◆ Aim of the task
Line by line, give the data again exactly as it appears.

◆ Exercise inputs
::::
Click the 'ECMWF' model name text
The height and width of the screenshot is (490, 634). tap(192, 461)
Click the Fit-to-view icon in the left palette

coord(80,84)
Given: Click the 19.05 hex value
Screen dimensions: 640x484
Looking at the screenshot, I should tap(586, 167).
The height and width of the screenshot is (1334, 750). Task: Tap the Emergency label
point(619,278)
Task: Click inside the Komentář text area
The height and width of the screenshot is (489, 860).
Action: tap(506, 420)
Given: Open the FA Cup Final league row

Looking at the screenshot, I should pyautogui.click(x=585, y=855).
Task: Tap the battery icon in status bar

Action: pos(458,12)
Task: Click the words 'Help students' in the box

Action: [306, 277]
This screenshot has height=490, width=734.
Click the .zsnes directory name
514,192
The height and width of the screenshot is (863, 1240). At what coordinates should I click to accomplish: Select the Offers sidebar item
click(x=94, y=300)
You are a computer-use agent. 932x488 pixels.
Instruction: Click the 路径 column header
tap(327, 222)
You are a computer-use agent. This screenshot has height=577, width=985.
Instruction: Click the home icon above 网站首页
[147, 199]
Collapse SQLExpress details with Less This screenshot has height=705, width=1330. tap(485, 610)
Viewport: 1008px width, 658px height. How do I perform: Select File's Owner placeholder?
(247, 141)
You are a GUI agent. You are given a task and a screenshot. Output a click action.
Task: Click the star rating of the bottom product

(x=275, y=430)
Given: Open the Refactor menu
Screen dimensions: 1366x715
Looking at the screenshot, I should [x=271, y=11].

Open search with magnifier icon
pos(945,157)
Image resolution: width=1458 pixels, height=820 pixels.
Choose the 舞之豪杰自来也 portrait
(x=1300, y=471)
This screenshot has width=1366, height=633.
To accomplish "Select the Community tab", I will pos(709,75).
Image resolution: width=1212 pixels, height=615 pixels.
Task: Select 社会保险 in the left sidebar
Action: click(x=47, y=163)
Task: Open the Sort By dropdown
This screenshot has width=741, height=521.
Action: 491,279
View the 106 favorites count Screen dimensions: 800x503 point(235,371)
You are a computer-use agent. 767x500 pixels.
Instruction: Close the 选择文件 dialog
::::
◆ Your solution
Click the 'ECMWF' model name text
The height and width of the screenshot is (490, 634). tap(192, 461)
Click the Fit-to-view icon in the left palette

coord(80,84)
Given: Click the 19.05 hex value
Screen dimensions: 640x484
Looking at the screenshot, I should tap(586, 167).
The height and width of the screenshot is (1334, 750). Task: Tap the Emergency label
point(619,278)
Task: Click inside the Komentář text area
The height and width of the screenshot is (489, 860).
Action: tap(506, 420)
Given: Open the FA Cup Final league row

Looking at the screenshot, I should pyautogui.click(x=585, y=855).
Task: Tap the battery icon in status bar

Action: pos(458,12)
Task: Click the words 'Help students' in the box

Action: [306, 277]
This screenshot has height=490, width=734.
Click the .zsnes directory name
514,192
The height and width of the screenshot is (863, 1240). At what coordinates should I click to accomplish: Select the Offers sidebar item
click(x=94, y=300)
You are a computer-use agent. 932x488 pixels.
Instruction: Click the 路径 column header
tap(327, 222)
You are a computer-use agent. This screenshot has height=577, width=985.
Instruction: Click the home icon above 网站首页
[147, 199]
Collapse SQLExpress details with Less This screenshot has height=705, width=1330. tap(485, 610)
Viewport: 1008px width, 658px height. How do I perform: Select File's Owner placeholder?
(247, 141)
You are a GUI agent. You are given a task and a screenshot. Output a click action.
Task: Click the star rating of the bottom product

(x=275, y=430)
Given: Open the Refactor menu
Screen dimensions: 1366x715
Looking at the screenshot, I should [x=271, y=11].

Open search with magnifier icon
pos(945,157)
Image resolution: width=1458 pixels, height=820 pixels.
Choose the 舞之豪杰自来也 portrait
(x=1300, y=471)
This screenshot has width=1366, height=633.
To accomplish "Select the Community tab", I will pos(709,75).
Image resolution: width=1212 pixels, height=615 pixels.
Task: Select 社会保险 in the left sidebar
Action: click(x=47, y=163)
Task: Open the Sort By dropdown
This screenshot has width=741, height=521.
Action: 491,279
View the 106 favorites count Screen dimensions: 800x503 point(235,371)
You are a computer-use agent. 767x500 pixels.
Instruction: Close the 选择文件 dialog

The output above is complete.